** BEGIN Selected passage **
At first glance, silicon makes lousy photonic devices. Although it transmits microwaves, it doesn’t lase efficiently, nor do its optical properties change readily in response to an electric field. But Si has one big advantage. Thanks to the electronics industry’s 50-year investment in the material, devices made from Si are cheap, powerful, and versatile. If Si-based devices could manipulate photons, computers could tap directly into the optical lines that carry gigabytes of data per second. You could download a full, high-definition movie to your PC in seconds.

To achieve that vision, researchers first need to develop a suite of Si-based components, such as light sources, waveguides, modulators, and detectors. Of those, two are especially difficult to make: a semiconductor laser for generating light and a fast modulator for converting electrical signals into optical signals. Both goals remain, but the second now looks closer.

A team from Intel Corp has made significant progress toward creating a practical Si-based electro-optical modulator. 1 Based on the trusty metal-oxide semiconductor transistor, Intel’s prototype can flip optical ones and zeros at a rate of 1 gigabit per second. That’s slow by today’s communication standards. Modern optical switches work at 10 GHz. But according to Intel’s Mario Paniccia, his group’s transistor-like device has ample room for optimization. Already, his simulations suggest 10 GHz is within reach.
** END Selected passage **
Translate this sentence from the passage on silicon photonics into Spanish: "Both goals remain, but the second now looks closer." The listing after this text comes from a separate source.
** BEGIN Supplied entries **
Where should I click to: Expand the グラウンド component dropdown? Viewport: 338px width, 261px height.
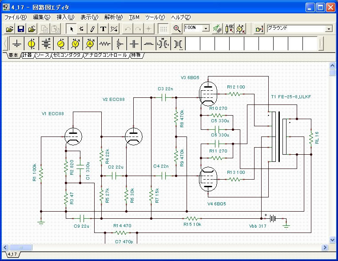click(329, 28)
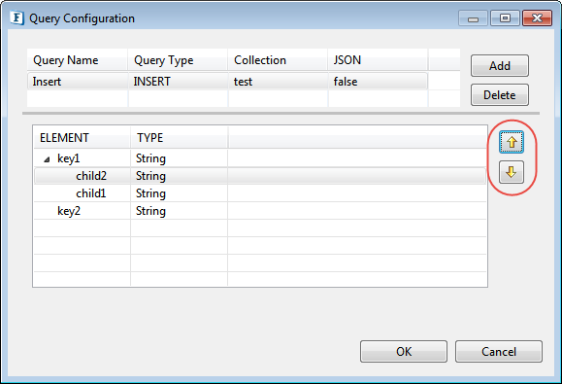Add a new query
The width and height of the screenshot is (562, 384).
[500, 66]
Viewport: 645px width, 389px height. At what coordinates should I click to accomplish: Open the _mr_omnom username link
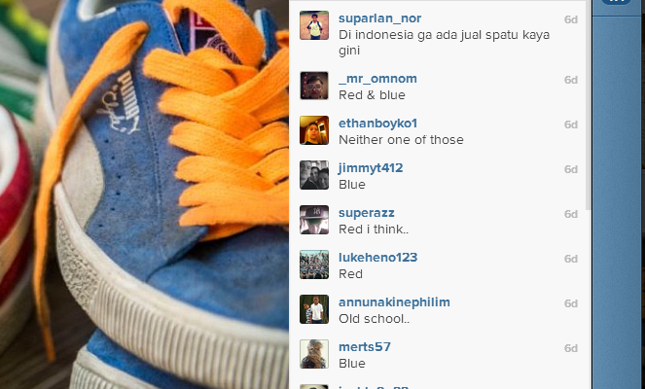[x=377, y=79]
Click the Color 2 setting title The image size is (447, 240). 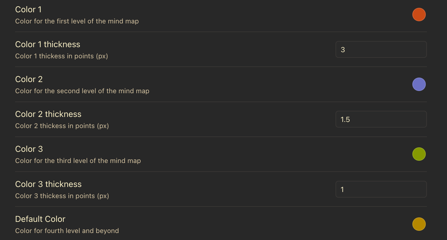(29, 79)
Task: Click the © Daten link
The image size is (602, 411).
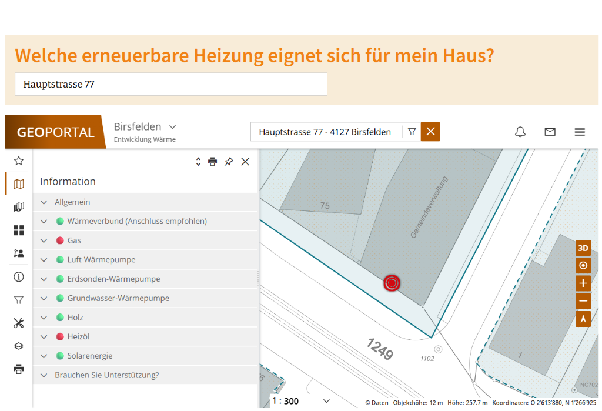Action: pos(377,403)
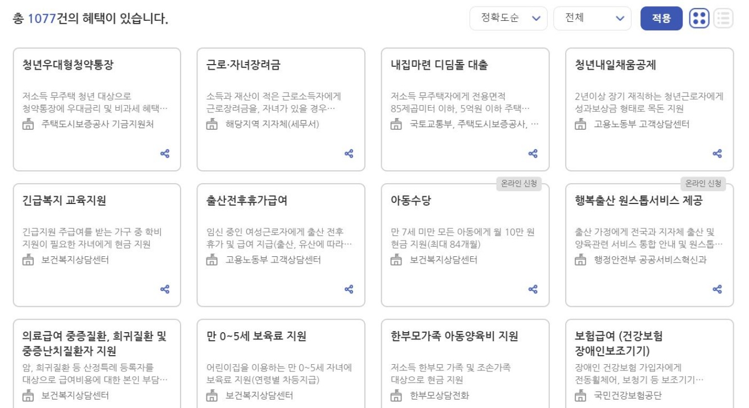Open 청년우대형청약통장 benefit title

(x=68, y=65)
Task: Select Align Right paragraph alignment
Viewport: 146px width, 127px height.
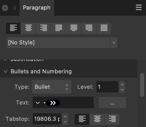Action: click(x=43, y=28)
** END Supplied entries **
** BEGIN Supplied entries **
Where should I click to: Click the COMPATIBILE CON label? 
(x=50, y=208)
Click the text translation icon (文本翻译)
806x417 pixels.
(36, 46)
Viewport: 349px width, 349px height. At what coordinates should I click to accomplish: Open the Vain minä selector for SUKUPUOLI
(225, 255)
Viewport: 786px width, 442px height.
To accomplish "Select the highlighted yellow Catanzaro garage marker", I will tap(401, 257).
** END Supplied entries **
- **Result for this task**: Ambos objetivos siguen pendientes, pero el segundo parece ahora más cercano.